- What needs to be done
Retyping the records exactly, down to the last line, is the whole job.

- Records shown
****
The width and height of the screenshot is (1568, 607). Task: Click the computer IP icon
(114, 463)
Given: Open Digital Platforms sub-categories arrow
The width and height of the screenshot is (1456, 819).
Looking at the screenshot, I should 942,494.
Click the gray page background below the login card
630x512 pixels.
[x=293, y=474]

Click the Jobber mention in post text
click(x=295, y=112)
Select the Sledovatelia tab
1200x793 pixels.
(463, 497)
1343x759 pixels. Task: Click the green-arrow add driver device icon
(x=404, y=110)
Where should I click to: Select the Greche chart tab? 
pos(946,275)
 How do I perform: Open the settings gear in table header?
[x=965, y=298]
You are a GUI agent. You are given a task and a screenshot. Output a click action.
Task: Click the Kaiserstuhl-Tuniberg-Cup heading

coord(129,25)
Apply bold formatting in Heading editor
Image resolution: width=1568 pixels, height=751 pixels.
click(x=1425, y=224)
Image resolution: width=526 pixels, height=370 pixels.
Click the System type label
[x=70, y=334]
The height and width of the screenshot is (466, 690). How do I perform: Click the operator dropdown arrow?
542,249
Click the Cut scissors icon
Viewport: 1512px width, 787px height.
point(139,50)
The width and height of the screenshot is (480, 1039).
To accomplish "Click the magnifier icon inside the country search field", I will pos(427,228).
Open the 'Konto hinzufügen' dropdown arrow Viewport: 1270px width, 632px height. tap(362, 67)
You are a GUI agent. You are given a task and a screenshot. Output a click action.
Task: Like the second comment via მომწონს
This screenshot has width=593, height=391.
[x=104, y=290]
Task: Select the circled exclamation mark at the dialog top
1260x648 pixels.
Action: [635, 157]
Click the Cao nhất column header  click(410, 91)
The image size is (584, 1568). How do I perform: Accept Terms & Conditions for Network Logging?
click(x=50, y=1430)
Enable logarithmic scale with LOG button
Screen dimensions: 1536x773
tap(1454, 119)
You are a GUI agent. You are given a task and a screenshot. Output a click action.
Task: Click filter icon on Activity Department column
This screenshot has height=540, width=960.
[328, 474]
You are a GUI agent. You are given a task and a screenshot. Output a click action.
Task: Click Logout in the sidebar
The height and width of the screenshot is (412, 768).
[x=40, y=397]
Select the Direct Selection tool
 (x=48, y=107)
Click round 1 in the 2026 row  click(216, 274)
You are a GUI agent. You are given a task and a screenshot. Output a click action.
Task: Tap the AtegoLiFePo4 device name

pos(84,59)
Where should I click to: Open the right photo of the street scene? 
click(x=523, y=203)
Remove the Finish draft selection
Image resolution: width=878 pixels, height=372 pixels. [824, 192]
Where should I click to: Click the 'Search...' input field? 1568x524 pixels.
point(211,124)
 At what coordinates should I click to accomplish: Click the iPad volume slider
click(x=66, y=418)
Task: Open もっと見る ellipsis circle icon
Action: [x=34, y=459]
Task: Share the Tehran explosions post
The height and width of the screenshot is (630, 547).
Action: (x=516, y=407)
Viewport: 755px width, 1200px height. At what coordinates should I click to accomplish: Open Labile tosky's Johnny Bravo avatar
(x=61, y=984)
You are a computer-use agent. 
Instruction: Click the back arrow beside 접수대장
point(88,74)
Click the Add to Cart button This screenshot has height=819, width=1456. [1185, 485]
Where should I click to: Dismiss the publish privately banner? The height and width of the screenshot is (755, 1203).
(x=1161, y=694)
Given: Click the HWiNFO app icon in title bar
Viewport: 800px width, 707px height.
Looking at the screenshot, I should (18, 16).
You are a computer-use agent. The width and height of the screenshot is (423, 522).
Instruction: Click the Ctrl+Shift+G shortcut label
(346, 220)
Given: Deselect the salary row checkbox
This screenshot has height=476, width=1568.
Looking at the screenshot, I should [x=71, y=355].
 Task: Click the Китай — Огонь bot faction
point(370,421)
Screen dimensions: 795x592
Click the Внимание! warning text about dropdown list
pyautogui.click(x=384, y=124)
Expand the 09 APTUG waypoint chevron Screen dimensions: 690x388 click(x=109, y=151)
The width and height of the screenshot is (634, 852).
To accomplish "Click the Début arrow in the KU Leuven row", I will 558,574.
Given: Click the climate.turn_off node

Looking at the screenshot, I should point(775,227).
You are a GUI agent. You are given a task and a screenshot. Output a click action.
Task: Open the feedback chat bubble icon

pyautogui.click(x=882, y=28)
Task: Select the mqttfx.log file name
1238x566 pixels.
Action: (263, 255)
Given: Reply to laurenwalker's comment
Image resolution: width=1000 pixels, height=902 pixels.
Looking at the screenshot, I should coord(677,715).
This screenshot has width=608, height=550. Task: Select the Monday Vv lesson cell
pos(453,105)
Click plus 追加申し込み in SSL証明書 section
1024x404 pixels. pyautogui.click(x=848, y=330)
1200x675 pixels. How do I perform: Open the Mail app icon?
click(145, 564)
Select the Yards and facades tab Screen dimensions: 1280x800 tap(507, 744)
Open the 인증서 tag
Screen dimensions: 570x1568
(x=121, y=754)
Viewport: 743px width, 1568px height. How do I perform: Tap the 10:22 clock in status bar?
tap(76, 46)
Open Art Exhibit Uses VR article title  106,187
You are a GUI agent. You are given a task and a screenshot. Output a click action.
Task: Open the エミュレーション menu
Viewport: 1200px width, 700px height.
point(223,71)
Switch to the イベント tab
****
- Task answer
The width and height of the screenshot is (1568, 607). Task: Click the computer IP icon
(114, 463)
Given: Open Digital Platforms sub-categories arrow
The width and height of the screenshot is (1456, 819).
Looking at the screenshot, I should 942,494.
Click the gray page background below the login card
630x512 pixels.
[x=293, y=474]

Click the Jobber mention in post text
click(x=295, y=112)
Select the Sledovatelia tab
1200x793 pixels.
(463, 497)
1343x759 pixels. Task: Click the green-arrow add driver device icon
(x=404, y=110)
Where should I click to: Select the Greche chart tab? 
pos(946,275)
 How do I perform: Open the settings gear in table header?
[x=965, y=298]
You are a GUI agent. You are given a task and a screenshot. Output a click action.
Task: Click the Kaiserstuhl-Tuniberg-Cup heading

coord(129,25)
Apply bold formatting in Heading editor
Image resolution: width=1568 pixels, height=751 pixels.
click(x=1425, y=224)
Image resolution: width=526 pixels, height=370 pixels.
Click the System type label
[x=70, y=334]
The height and width of the screenshot is (466, 690). How do I perform: Click the operator dropdown arrow?
542,249
Click the Cut scissors icon
Viewport: 1512px width, 787px height.
point(139,50)
The width and height of the screenshot is (480, 1039).
To accomplish "Click the magnifier icon inside the country search field", I will pos(427,228).
Open the 'Konto hinzufügen' dropdown arrow Viewport: 1270px width, 632px height. tap(362, 67)
You are a GUI agent. You are given a task and a screenshot. Output a click action.
Task: Like the second comment via მომწონს
This screenshot has width=593, height=391.
[x=104, y=290]
Task: Select the circled exclamation mark at the dialog top
1260x648 pixels.
Action: [635, 157]
Click the Cao nhất column header  click(410, 91)
The image size is (584, 1568). How do I perform: Accept Terms & Conditions for Network Logging?
click(x=50, y=1430)
Enable logarithmic scale with LOG button
Screen dimensions: 1536x773
tap(1454, 119)
You are a GUI agent. You are given a task and a screenshot. Output a click action.
Task: Click filter icon on Activity Department column
This screenshot has height=540, width=960.
[328, 474]
You are a GUI agent. You are given a task and a screenshot. Output a click action.
Task: Click Logout in the sidebar
The height and width of the screenshot is (412, 768).
[x=40, y=397]
Select the Direct Selection tool
 (x=48, y=107)
Click round 1 in the 2026 row  click(216, 274)
You are a GUI agent. You are given a task and a screenshot. Output a click action.
Task: Tap the AtegoLiFePo4 device name

pos(84,59)
Where should I click to: Open the right photo of the street scene? 
click(x=523, y=203)
Remove the Finish draft selection
Image resolution: width=878 pixels, height=372 pixels. [824, 192]
Where should I click to: Click the 'Search...' input field? 1568x524 pixels.
point(211,124)
 At what coordinates should I click to accomplish: Click the iPad volume slider
click(x=66, y=418)
Task: Open もっと見る ellipsis circle icon
Action: [x=34, y=459]
Task: Share the Tehran explosions post
The height and width of the screenshot is (630, 547).
Action: (x=516, y=407)
Viewport: 755px width, 1200px height. At what coordinates should I click to accomplish: Open Labile tosky's Johnny Bravo avatar
(x=61, y=984)
You are a computer-use agent. 
Instruction: Click the back arrow beside 접수대장
point(88,74)
Click the Add to Cart button This screenshot has height=819, width=1456. [1185, 485]
Where should I click to: Dismiss the publish privately banner? The height and width of the screenshot is (755, 1203).
(x=1161, y=694)
Given: Click the HWiNFO app icon in title bar
Viewport: 800px width, 707px height.
Looking at the screenshot, I should (18, 16).
You are a computer-use agent. The width and height of the screenshot is (423, 522).
Instruction: Click the Ctrl+Shift+G shortcut label
(346, 220)
Given: Deselect the salary row checkbox
This screenshot has height=476, width=1568.
Looking at the screenshot, I should [x=71, y=355].
 Task: Click the Китай — Огонь bot faction
point(370,421)
Screen dimensions: 795x592
Click the Внимание! warning text about dropdown list
pyautogui.click(x=384, y=124)
Expand the 09 APTUG waypoint chevron Screen dimensions: 690x388 click(x=109, y=151)
The width and height of the screenshot is (634, 852).
To accomplish "Click the Début arrow in the KU Leuven row", I will 558,574.
Given: Click the climate.turn_off node

Looking at the screenshot, I should point(775,227).
You are a GUI agent. You are given a task and a screenshot. Output a click action.
Task: Open the feedback chat bubble icon

pyautogui.click(x=882, y=28)
Task: Select the mqttfx.log file name
1238x566 pixels.
Action: (263, 255)
Given: Reply to laurenwalker's comment
Image resolution: width=1000 pixels, height=902 pixels.
Looking at the screenshot, I should coord(677,715).
This screenshot has width=608, height=550. Task: Select the Monday Vv lesson cell
pos(453,105)
Click plus 追加申し込み in SSL証明書 section
1024x404 pixels. pyautogui.click(x=848, y=330)
1200x675 pixels. How do I perform: Open the Mail app icon?
click(145, 564)
Select the Yards and facades tab Screen dimensions: 1280x800 tap(507, 744)
Open the 인증서 tag
Screen dimensions: 570x1568
(x=121, y=754)
Viewport: 743px width, 1568px height. How do I perform: Tap the 10:22 clock in status bar?
tap(76, 46)
Open Art Exhibit Uses VR article title  106,187
You are a GUI agent. You are given a task and a screenshot. Output a click action.
Task: Open the エミュレーション menu
Viewport: 1200px width, 700px height.
point(223,71)
Switch to the イベント tab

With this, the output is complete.